__Task goal__
Can you copy all of the entries below word for word, line by line, without changing anything?

__Input for this task__
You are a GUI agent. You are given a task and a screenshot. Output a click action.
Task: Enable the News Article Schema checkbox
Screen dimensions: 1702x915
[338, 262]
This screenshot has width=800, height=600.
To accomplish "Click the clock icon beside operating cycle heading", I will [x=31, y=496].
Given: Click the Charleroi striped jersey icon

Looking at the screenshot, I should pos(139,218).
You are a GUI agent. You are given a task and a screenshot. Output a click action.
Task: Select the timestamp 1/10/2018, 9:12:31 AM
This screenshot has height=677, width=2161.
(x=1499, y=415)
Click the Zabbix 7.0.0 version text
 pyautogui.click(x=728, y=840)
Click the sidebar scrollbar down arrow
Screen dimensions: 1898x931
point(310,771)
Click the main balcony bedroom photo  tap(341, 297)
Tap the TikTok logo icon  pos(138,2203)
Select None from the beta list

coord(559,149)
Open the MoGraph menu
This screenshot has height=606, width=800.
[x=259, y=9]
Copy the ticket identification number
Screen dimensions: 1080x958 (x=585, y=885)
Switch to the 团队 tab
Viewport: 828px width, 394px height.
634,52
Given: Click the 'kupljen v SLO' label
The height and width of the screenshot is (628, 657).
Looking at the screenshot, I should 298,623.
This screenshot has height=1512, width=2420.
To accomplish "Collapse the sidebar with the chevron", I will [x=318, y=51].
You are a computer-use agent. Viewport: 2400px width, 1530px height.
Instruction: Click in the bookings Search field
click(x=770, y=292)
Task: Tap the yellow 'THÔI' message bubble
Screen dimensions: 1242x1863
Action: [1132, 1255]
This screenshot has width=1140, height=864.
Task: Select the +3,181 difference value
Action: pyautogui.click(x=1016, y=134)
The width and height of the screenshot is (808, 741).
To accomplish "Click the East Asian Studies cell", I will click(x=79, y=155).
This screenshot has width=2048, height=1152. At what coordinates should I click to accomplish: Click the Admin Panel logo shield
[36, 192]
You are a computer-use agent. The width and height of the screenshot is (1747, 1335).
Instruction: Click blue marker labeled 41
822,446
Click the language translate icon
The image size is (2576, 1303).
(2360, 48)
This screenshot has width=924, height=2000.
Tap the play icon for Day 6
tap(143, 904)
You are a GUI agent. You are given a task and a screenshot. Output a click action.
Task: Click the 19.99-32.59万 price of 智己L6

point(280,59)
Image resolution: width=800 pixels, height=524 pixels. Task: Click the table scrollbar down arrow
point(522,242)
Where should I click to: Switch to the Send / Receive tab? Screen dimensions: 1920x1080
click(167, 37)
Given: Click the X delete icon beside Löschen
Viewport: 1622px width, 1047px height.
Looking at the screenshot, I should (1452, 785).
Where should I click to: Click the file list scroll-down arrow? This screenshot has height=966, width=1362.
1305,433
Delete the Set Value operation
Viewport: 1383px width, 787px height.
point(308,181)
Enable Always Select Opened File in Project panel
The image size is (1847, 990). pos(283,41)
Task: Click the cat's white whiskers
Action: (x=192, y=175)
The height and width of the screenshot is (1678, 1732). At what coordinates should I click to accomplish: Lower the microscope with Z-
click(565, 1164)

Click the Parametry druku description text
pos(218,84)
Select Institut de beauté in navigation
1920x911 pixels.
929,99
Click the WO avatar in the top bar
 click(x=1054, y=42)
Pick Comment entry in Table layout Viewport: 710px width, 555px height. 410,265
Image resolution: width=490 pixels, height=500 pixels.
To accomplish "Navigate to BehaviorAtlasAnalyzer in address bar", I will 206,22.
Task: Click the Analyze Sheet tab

__Result of the task__
You are a GUI agent. You are given a task and a screenshot. Output a click action.
Task: Enable the News Article Schema checkbox
Screen dimensions: 1702x915
[338, 262]
This screenshot has width=800, height=600.
To accomplish "Click the clock icon beside operating cycle heading", I will [x=31, y=496].
Given: Click the Charleroi striped jersey icon

Looking at the screenshot, I should pos(139,218).
You are a GUI agent. You are given a task and a screenshot. Output a click action.
Task: Select the timestamp 1/10/2018, 9:12:31 AM
This screenshot has height=677, width=2161.
(x=1499, y=415)
Click the Zabbix 7.0.0 version text
 pyautogui.click(x=728, y=840)
Click the sidebar scrollbar down arrow
Screen dimensions: 1898x931
point(310,771)
Click the main balcony bedroom photo  tap(341, 297)
Tap the TikTok logo icon  pos(138,2203)
Select None from the beta list

coord(559,149)
Open the MoGraph menu
This screenshot has height=606, width=800.
[x=259, y=9]
Copy the ticket identification number
Screen dimensions: 1080x958 (x=585, y=885)
Switch to the 团队 tab
Viewport: 828px width, 394px height.
634,52
Given: Click the 'kupljen v SLO' label
The height and width of the screenshot is (628, 657).
Looking at the screenshot, I should 298,623.
This screenshot has height=1512, width=2420.
To accomplish "Collapse the sidebar with the chevron", I will [x=318, y=51].
You are a computer-use agent. Viewport: 2400px width, 1530px height.
Instruction: Click in the bookings Search field
click(x=770, y=292)
Task: Tap the yellow 'THÔI' message bubble
Screen dimensions: 1242x1863
Action: [1132, 1255]
This screenshot has width=1140, height=864.
Task: Select the +3,181 difference value
Action: pyautogui.click(x=1016, y=134)
The width and height of the screenshot is (808, 741).
To accomplish "Click the East Asian Studies cell", I will click(x=79, y=155).
This screenshot has width=2048, height=1152. At what coordinates should I click to accomplish: Click the Admin Panel logo shield
[36, 192]
You are a computer-use agent. The width and height of the screenshot is (1747, 1335).
Instruction: Click blue marker labeled 41
822,446
Click the language translate icon
The image size is (2576, 1303).
(2360, 48)
This screenshot has width=924, height=2000.
Tap the play icon for Day 6
tap(143, 904)
You are a GUI agent. You are given a task and a screenshot. Output a click action.
Task: Click the 19.99-32.59万 price of 智己L6

point(280,59)
Image resolution: width=800 pixels, height=524 pixels. Task: Click the table scrollbar down arrow
point(522,242)
Where should I click to: Switch to the Send / Receive tab? Screen dimensions: 1920x1080
click(167, 37)
Given: Click the X delete icon beside Löschen
Viewport: 1622px width, 1047px height.
Looking at the screenshot, I should (1452, 785).
Where should I click to: Click the file list scroll-down arrow? This screenshot has height=966, width=1362.
1305,433
Delete the Set Value operation
Viewport: 1383px width, 787px height.
point(308,181)
Enable Always Select Opened File in Project panel
The image size is (1847, 990). pos(283,41)
Task: Click the cat's white whiskers
Action: (x=192, y=175)
The height and width of the screenshot is (1678, 1732). At what coordinates should I click to accomplish: Lower the microscope with Z-
click(565, 1164)

Click the Parametry druku description text
pos(218,84)
Select Institut de beauté in navigation
1920x911 pixels.
929,99
Click the WO avatar in the top bar
 click(x=1054, y=42)
Pick Comment entry in Table layout Viewport: 710px width, 555px height. 410,265
Image resolution: width=490 pixels, height=500 pixels.
To accomplish "Navigate to BehaviorAtlasAnalyzer in address bar", I will 206,22.
Task: Click the Analyze Sheet tab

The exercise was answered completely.